As someone who loves VR it's disheartening to know there have been large portions of the WMR team laid off.


Wouldn't be surprised if Microsoft is readying itself to sell/splitoff its consumer products and focus on Enterprise and Cloud. That could also be part of the reason why they're trying to make the consumer version of Windows generate revenue streams. The only thing that might point the other direction is the acquisition of Activision. Why buy it if you're going to spinoff that division?


I'm genuinely curious here - how old are you? People bring up this theory time and time again - since judge Thomas Penfield Jackson decreed the same thing in 2000, which was overturned. Having been a former Microsoft employee working on enterprise to consumer stuff, this would be such an obscenely horrible move. There truly is a virtuous cycle between consumer and enterprise products influencing eachother. Modern Azure VM's are based off the VM segmenting of Xbox One that seperated the "app/ OS" stacks from "on the metal gaming VM". Hell, even Dave Cutler came back to work on the Xbox One VM partitioning which then folded into Azure.


If they're selling or splitting off consumer, why are they trying to buy Activision Blizzard?


Buying Activision is only to counter Tencent (or Netease, i forgot wich one), wich was interested in acquiring them

Microsoft and the US military are very close


I think VR/AR were massively over hyped and the actual size of the market just isn't very big.
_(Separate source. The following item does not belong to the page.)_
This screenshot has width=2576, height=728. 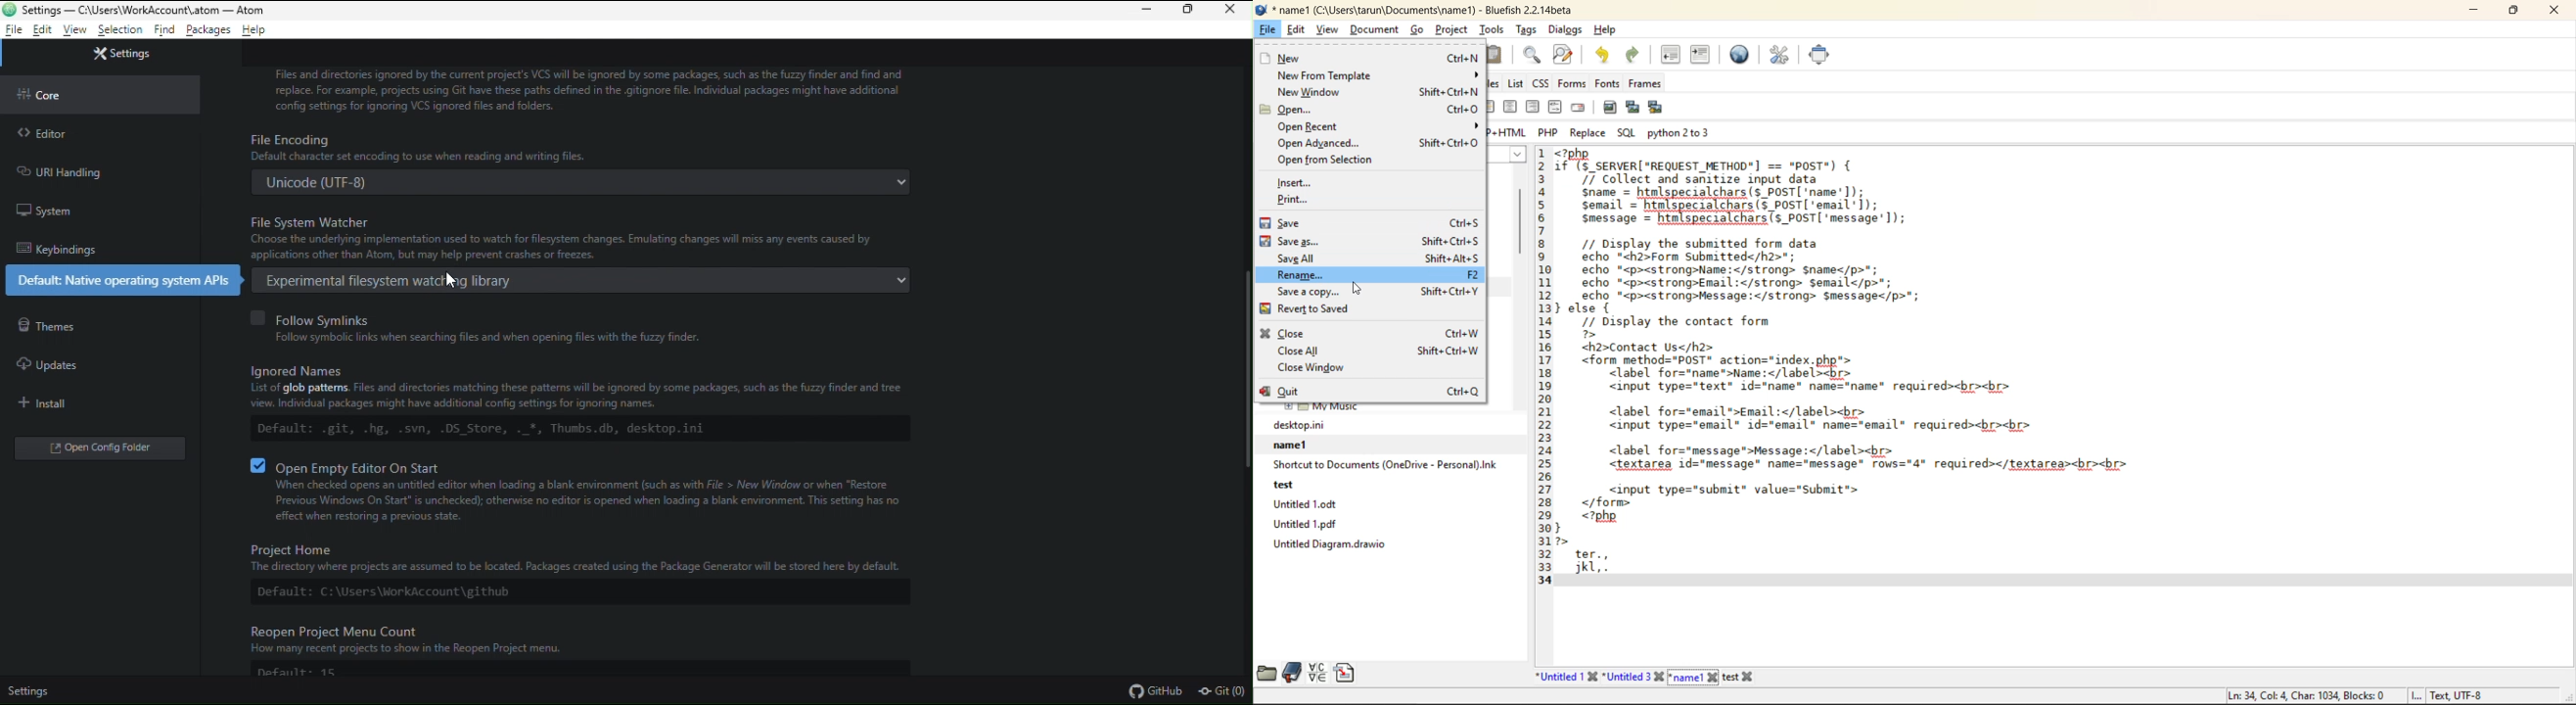 I want to click on rename, so click(x=1375, y=275).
Sad to see that hype not come to reality.


This is an actual physical product you can buy today: https://www.microsoft.com/en-us/hololens/buy


Yes. But the hype hasn't come a reality


There are limited opportunities to use the aware, this is true. This is most especially due to cost - $3,500 for the base model Hololense. But it works and is actually really cool. It's like the original Microsoft surface product - the table sized tablet thingy, not the laptop form factor - it was too expensive and never saw wide deployment, but it was very cool if you actually got a chance to use it. It's priced out of consumer use, which makes it invisible to most. I have no idea how many people have learned to be airplane de-icers thru Hololense-based training programs, if it's all a marketing gimmick, or if there's a new generation of them trained in VR. It certainly sounds cool, but if they were really making money, it doesn't make sense for Microsoft too have cancelled the project.


I wear glasses and I wouldn't wear that.

And I definitely wouldn't wear it for hours on end -- that's gonna give me a neck injury


It has 1/3 the mass of common motorcycle helmets. Its not heavy, just large.


all is good. companies will be able to hire some good people with the compensation that was unthinkable few months ago. compensation convergence to the mean is the inevitable in the long run.


So Apple will (surprise!!) come out with a winner - and basically own the market for minimum three years, if not for much longer.


Fuck you Microsoft


Cool maybe they can reallocate these people to working on things that actually matter.


I thought they shitcanned HoloLens years ago, I had written that project off as already obviously dead.


I was really surprised earlier today to see a product review video of a 3D printer that makes use of the HoloLens for the user interface. After making a huge splash when announced, it really does seem to have withered away, at least from the public eye.